> [Texto de origem]:

Amanhã termina a edição 2024 da SXSW, feira tradicionalíssima da tecnologia e criatividade baseada no Texas. Antes mesmo de seu fim já mergulhamos no relatório de tendências da futurista de carteirinha do evento, Amy Webb, CEO e estrategista chefe do Future Today Institute.
No seu relatório de 2024, o FTI de Amy defende que o mundo está em ponto de inflexão para aquilo que chamam de novo superciclo tecnológico. Segundo a futurista, 3 fenômenos tecnológicos, com status de tecnologias de propósito geral, emergem nessa década: (i) inteligência artificial; (ii) ecossistemas conectados; e (iii) biotecnologia.
Tecnologias de propósito geral são aquelas que têm aplicação ampla na sociedade (eg. eletricidade, motor a vapor e internet) e, portanto, capacidade de gerar impactos econômicos multiplicadores. O que torna o momento especial, a ponto de gerar o tal superciclo, é que as três TPGs apontadas por Amy, além de se retroalimentarem, maturam mais ou menos no mesmo período.
A inteligência artificial gera incentivos para a coleta de dados por meio de ecossistemas conectados (eg. wearables, IoTs, devices), tudo para fazer com que as capacidades do machine learning saltem da linguagem (large language models), para o mundo real (large action models). Em outras palavras, os novos sistemas baseados em IA, dependerão de nossos dados de interação com o mundo real para tentar prever nossas ações futuras e sugerir alternativas. Sairemos da tela do computador que gera novos textos, para a tela de nossos wearables que sugerem possíveis ações e condutas.
De outro lado, a mesma inteligência artificial que gera texto, gera códigos de DNA ou novas cadeias de proteína. A novidade acelera o desenvolvimento de novas matérias primas e produtos de matriz biológica. Curiosamente, uma das aplicações mais promissoras serão os computadores biológicos que possibilitarão o avanço da própria inteligência artificial que ajudou a cria-los, principalmente no que se refere ao ganho de eficiência energética.

> [Dados de origem]:
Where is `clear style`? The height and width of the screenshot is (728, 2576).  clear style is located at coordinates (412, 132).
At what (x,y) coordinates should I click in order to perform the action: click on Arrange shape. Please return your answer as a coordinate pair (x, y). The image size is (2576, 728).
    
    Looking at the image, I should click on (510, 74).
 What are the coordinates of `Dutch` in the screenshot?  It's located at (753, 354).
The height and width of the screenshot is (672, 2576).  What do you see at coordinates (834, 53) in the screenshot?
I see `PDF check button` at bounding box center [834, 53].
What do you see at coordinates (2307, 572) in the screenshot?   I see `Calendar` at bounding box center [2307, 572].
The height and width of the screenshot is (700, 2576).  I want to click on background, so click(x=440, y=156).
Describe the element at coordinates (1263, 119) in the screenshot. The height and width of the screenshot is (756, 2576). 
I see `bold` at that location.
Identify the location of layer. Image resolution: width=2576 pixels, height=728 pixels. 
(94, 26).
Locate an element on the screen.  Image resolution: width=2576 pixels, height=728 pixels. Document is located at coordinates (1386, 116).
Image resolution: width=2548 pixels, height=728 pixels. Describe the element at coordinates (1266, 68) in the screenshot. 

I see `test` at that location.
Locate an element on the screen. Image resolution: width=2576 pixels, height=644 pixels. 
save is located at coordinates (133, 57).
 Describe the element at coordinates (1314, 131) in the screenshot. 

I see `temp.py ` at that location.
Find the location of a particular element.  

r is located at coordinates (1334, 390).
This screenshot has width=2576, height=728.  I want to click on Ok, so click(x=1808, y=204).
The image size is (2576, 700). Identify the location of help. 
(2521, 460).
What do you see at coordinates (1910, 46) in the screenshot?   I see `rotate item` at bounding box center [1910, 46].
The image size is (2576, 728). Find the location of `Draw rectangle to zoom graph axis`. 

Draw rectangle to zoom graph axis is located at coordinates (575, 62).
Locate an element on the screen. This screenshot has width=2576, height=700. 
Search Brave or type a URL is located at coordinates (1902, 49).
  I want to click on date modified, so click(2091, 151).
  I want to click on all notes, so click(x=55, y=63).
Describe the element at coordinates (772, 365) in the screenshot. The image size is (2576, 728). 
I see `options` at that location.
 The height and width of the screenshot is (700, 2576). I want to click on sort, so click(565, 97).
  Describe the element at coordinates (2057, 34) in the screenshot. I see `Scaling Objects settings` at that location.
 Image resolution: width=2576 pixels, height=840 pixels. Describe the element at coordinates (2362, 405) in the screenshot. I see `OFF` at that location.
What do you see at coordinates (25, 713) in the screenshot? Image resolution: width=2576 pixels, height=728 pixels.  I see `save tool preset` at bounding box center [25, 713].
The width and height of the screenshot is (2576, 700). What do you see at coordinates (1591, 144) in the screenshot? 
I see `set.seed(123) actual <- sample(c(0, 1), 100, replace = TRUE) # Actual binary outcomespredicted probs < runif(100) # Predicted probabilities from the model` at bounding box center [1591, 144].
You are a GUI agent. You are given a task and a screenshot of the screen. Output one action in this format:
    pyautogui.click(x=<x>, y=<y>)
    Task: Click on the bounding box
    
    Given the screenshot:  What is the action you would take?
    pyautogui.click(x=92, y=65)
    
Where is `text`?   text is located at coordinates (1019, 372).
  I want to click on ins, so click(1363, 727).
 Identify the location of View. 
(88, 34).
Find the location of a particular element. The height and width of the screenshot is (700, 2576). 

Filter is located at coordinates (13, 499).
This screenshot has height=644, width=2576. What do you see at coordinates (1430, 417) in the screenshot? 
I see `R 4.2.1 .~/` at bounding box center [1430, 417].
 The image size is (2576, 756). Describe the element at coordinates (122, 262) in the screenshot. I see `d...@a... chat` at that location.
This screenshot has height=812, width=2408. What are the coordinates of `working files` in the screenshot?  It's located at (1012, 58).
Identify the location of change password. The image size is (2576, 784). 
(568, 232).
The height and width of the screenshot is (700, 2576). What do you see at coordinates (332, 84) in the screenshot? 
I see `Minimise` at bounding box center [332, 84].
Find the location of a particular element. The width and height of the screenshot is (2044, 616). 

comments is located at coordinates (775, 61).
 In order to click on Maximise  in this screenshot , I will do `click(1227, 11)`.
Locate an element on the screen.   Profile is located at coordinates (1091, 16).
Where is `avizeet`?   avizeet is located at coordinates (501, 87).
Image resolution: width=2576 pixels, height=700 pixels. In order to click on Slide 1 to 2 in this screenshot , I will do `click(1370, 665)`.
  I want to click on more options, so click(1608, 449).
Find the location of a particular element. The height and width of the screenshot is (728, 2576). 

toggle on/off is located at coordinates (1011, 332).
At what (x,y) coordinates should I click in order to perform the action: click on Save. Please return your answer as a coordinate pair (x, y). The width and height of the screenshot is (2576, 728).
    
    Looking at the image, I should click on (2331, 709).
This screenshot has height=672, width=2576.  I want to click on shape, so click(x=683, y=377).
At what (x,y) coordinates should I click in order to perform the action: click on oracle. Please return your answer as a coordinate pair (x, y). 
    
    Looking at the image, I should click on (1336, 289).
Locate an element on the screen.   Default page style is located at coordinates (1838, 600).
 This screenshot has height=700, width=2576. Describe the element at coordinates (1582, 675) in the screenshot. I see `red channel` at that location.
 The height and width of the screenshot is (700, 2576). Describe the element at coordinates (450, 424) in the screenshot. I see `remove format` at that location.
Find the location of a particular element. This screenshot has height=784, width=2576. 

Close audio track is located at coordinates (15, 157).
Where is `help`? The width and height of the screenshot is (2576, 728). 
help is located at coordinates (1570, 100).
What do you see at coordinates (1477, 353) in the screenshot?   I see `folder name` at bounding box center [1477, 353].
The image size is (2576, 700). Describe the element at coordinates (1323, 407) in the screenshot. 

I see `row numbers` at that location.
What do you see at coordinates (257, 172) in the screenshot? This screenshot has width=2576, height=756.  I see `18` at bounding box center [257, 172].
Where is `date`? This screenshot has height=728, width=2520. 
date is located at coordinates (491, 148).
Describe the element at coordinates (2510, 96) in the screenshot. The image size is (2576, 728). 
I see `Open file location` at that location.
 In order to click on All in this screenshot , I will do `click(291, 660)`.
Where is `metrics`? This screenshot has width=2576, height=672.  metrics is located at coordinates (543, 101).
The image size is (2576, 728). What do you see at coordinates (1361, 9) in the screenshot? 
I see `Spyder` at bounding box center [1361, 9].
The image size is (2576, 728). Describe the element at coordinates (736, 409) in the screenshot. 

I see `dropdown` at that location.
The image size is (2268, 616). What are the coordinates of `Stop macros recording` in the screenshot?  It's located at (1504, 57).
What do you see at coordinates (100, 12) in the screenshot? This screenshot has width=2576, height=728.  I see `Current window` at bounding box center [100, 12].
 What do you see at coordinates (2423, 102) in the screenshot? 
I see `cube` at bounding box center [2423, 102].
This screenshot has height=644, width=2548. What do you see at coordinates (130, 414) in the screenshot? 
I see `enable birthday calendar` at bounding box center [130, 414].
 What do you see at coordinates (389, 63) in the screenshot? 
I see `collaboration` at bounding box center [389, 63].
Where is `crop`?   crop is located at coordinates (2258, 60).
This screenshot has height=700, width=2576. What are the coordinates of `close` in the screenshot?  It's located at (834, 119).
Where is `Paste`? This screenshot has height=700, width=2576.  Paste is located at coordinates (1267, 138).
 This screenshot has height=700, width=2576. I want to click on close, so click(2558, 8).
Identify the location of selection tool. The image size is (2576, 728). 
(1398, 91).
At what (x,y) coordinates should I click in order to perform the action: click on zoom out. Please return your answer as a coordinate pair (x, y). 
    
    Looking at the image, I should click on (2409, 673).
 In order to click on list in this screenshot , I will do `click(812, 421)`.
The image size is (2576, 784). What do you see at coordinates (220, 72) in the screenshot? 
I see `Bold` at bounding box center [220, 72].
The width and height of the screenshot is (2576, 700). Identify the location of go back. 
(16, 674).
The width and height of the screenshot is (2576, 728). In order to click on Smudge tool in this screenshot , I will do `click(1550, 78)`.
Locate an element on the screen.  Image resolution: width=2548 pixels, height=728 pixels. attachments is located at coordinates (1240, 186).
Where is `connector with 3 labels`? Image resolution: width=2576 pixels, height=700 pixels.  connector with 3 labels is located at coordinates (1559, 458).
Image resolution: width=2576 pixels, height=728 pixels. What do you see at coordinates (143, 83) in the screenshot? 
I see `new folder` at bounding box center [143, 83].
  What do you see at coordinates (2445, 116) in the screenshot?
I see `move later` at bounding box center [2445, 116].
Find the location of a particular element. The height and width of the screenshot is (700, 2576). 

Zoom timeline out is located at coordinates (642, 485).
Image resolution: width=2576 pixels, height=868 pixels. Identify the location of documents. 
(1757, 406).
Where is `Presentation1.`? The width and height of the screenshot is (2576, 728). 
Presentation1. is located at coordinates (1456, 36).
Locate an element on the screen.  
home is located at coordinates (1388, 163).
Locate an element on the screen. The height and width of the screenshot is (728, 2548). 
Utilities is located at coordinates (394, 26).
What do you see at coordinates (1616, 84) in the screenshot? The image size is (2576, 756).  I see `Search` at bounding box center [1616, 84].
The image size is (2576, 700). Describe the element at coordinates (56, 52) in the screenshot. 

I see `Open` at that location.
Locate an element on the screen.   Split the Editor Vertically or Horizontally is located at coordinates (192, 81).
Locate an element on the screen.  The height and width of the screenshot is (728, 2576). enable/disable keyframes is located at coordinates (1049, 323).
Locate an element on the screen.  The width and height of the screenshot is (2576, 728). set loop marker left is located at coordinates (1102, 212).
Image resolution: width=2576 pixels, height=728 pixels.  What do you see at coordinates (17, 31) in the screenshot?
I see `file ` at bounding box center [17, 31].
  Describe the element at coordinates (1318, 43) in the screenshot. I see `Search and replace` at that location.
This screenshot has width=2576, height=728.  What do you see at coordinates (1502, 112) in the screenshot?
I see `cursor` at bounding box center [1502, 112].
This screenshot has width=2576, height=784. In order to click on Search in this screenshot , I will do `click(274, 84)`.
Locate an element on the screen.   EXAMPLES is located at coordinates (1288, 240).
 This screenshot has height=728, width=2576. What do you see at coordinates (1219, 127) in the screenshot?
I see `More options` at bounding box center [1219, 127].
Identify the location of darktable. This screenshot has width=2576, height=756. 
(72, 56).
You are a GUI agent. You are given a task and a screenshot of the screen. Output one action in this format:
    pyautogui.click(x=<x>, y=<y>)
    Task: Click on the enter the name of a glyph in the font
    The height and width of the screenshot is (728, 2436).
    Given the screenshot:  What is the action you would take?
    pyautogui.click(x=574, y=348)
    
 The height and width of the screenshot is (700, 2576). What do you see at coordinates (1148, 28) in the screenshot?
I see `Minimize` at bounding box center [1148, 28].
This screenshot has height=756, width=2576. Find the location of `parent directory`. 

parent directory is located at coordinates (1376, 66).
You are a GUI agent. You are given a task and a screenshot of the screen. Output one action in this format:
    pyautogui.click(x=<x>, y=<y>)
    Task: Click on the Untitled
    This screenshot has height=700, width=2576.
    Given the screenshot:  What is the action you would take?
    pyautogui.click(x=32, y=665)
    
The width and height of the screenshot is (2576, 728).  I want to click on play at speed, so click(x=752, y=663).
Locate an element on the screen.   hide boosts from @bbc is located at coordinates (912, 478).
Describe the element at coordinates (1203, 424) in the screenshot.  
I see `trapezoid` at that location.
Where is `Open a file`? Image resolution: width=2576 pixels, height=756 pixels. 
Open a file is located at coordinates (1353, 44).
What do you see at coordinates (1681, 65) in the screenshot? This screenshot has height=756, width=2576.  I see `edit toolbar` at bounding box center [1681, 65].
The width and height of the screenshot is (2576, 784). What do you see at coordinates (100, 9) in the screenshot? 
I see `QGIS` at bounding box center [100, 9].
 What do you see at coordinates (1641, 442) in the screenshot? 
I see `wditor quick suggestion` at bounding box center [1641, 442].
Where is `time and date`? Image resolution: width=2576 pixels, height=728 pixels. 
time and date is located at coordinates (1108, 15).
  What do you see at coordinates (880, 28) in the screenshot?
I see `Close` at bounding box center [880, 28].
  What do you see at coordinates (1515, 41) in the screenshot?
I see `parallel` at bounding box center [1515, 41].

> [Tarefas obrigatórias]:
1. Como você resumiria em duas frases o texto sobre o relatório de tendências de Amy Webb?
2. Dê continuidade ao texto sobre o relatório de tendências de Amy Webb a partir do ponto em que ele para.
A listagem não tem nenhum papel no que se pede aqui.

> [Respostas por tarefa]:
1. O relatório de 2024 do Future Today Institute, de Amy Webb, afirma que o mundo está num ponto de inflexão rumo a um novo superciclo tecnológico, movido por três tecnologias de propósito geral: inteligência artificial, ecossistemas conectados e biotecnologia. Essas tecnologias se retroalimentam e amadurecem mais ou menos no mesmo período, com a IA incentivando a coleta de dados por dispositivos conectados para prever ações no mundo real e gerando códigos de DNA e cadeias de proteína que aceleram o desenvolvimento de produtos de matriz biológica.

2.
Futuristas e artistas têm muito em comum. O principal ponto que os aproxima é que ambos desafiam a sociedade a explorar os limites do que é convencional. O mictório instalado no museu como obra de arte (Fountain, Marcel Duchamp, 1917) não é, nesse sentido, muito diferente da previsão de Amy para os large action models e a transposição da IA para o mundo físico.
Nesse sentido, assim como o susto provocado pela "instalação mictório", a simples sugestão de superciclo desperta reações que evidenciam o mundo em estado de FUD (fear, uncertainty and doubt). Mudanças tão velozes e tão profundas geram incertezas e dificuldades na tomada de decisões seja por empresas, pelo governo ou, mesmo, pelo cidadão comum.
Por outro lado, a tendência que passa longe da incerteza é que em mundo tão profícuo em matéria de possibilidades, surjam incentivos poderosos para a regulação das novas tecnologias e de seus usos. Essa é, afinal, uma máxima do direito regulatório: inovação gera regulação. Outra tendência inescapável, é que o FUD dos riscos regulatórios, seja apaziguado por gestão de riscos que navegue por verdadeira matriz integrada por regulações de origens e contextos diversos.
O superciclo tecnológico gerará superciclo econômico e de inovação, que será seguido, como consequência natural, por movimentos regulatórios voltados à mitigação de riscos. O AI Act aprovado essa semana pelo parlamento europeu é, em certa medida, o precursor deste movimento.
Nessa terra de superciclos; nessa realidade tão nova e tão vasta, não haverá certo e errado marcados ou marcantes. Será um mundo de incertezas controladas e mitigadas. Sobreviverá quem souber nadar de forma elegante pelo mar cinzento das infinitas possibilidades sem engolir água.
Gustavo Artese, titular da Artese Advogados.